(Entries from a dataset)

▶

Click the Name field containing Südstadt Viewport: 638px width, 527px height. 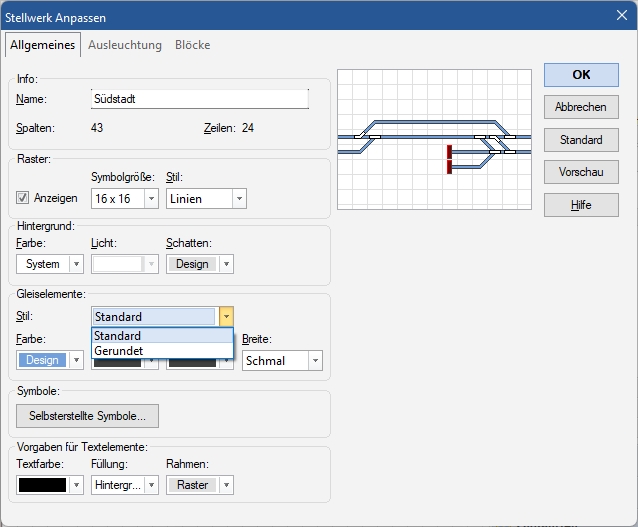pyautogui.click(x=199, y=99)
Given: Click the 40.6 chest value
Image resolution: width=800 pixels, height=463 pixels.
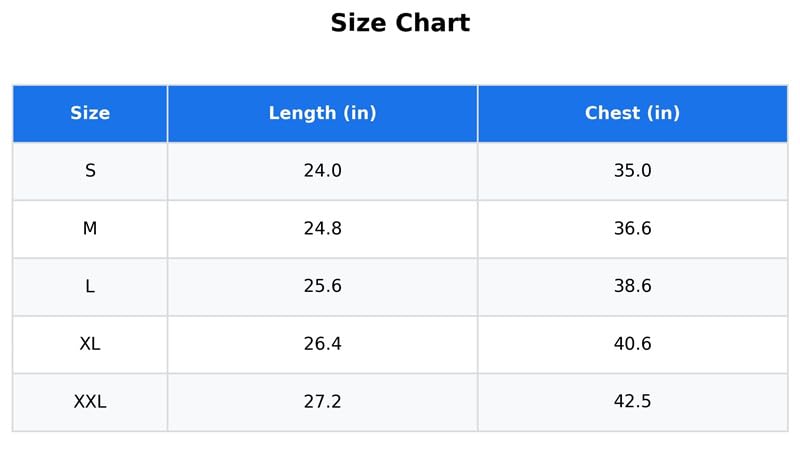Looking at the screenshot, I should coord(633,344).
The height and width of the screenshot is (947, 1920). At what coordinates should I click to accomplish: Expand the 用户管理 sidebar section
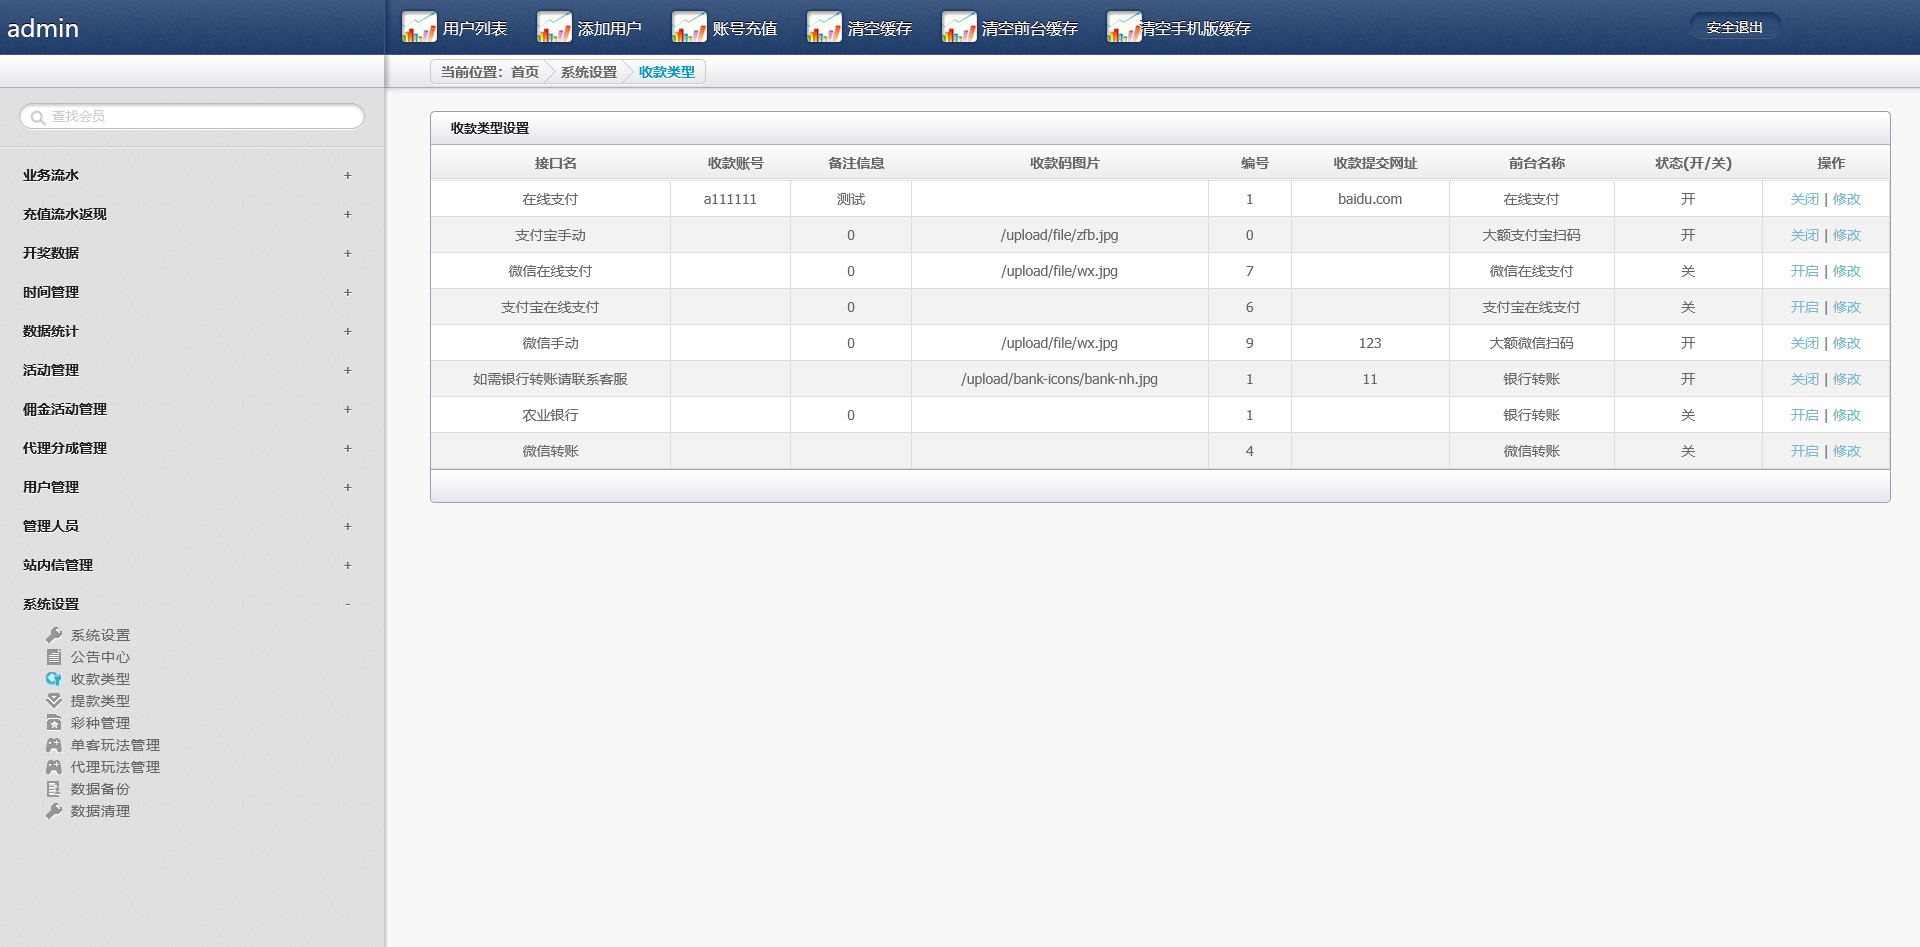tap(347, 487)
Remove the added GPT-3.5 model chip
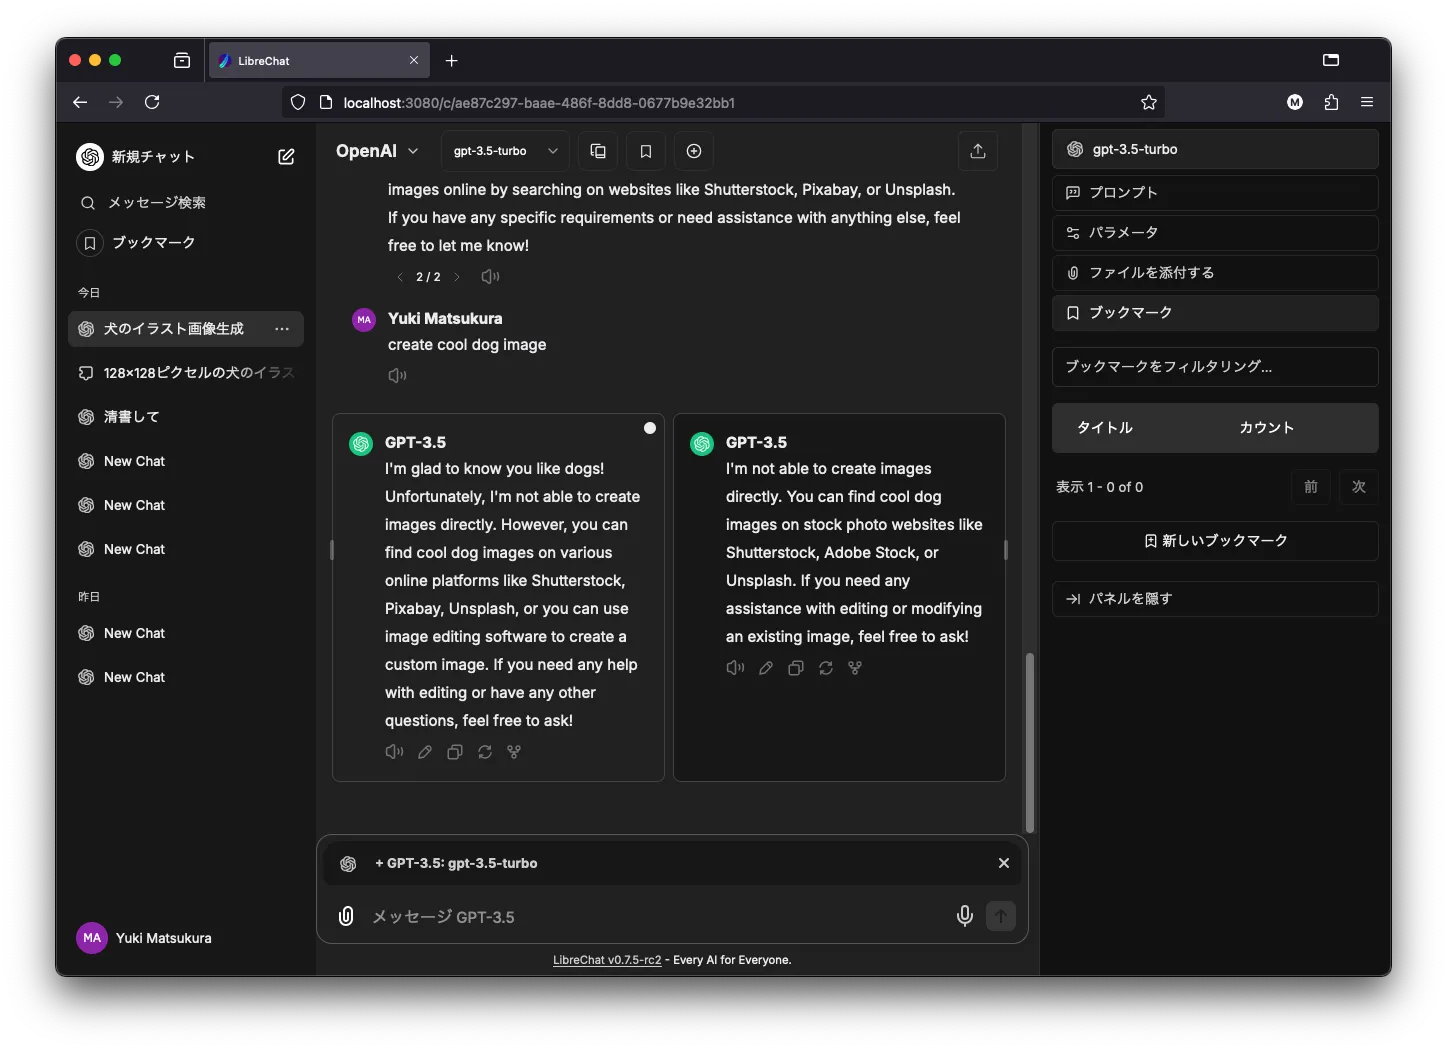Image resolution: width=1447 pixels, height=1050 pixels. coord(1003,863)
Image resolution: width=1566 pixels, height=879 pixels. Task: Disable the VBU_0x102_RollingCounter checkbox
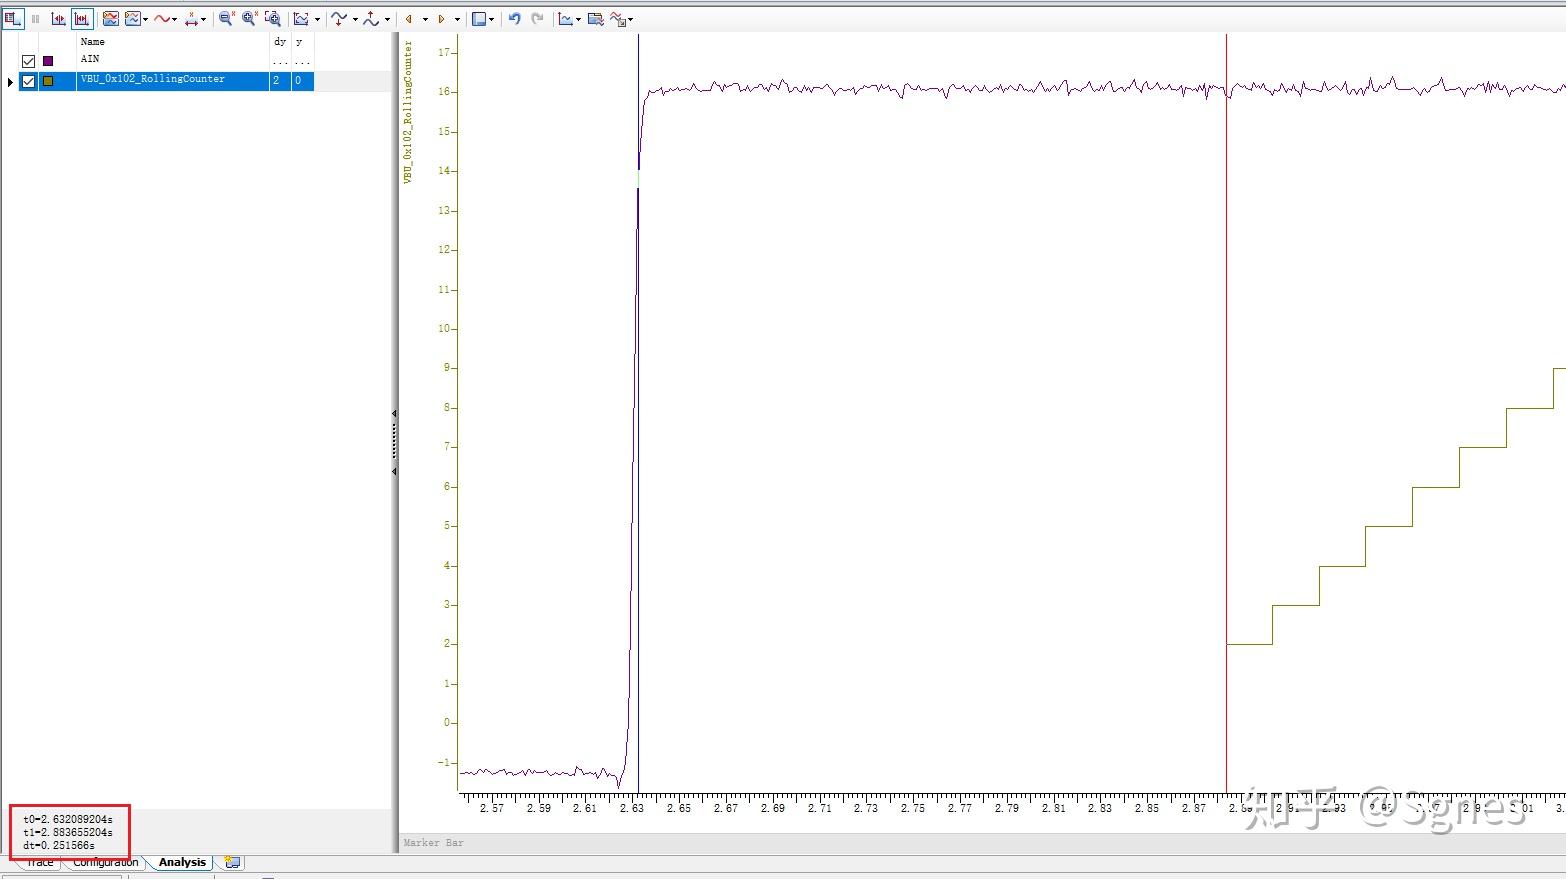[28, 81]
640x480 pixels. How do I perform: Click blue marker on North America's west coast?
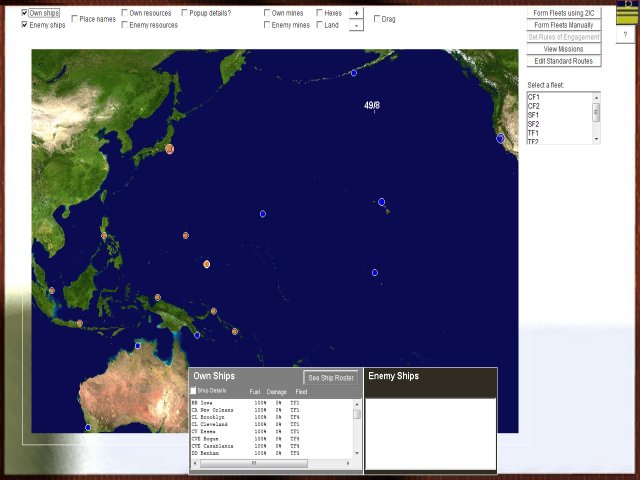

◀

• Objective:
Reproduce the entries verbatim, starting at the line that contains "The height and" and continuing through the end of the entries. Omit the pictures from your output.

• Response for this exercise:
The height and width of the screenshot is (947, 1920). At what coordinates should I click to accomplish: Expand the 用户管理 sidebar section
tap(347, 487)
Remove the added GPT-3.5 model chip
Image resolution: width=1447 pixels, height=1050 pixels. coord(1003,863)
Image resolution: width=1566 pixels, height=879 pixels. Task: Disable the VBU_0x102_RollingCounter checkbox
[28, 81]
640x480 pixels. How do I perform: Click blue marker on North America's west coast?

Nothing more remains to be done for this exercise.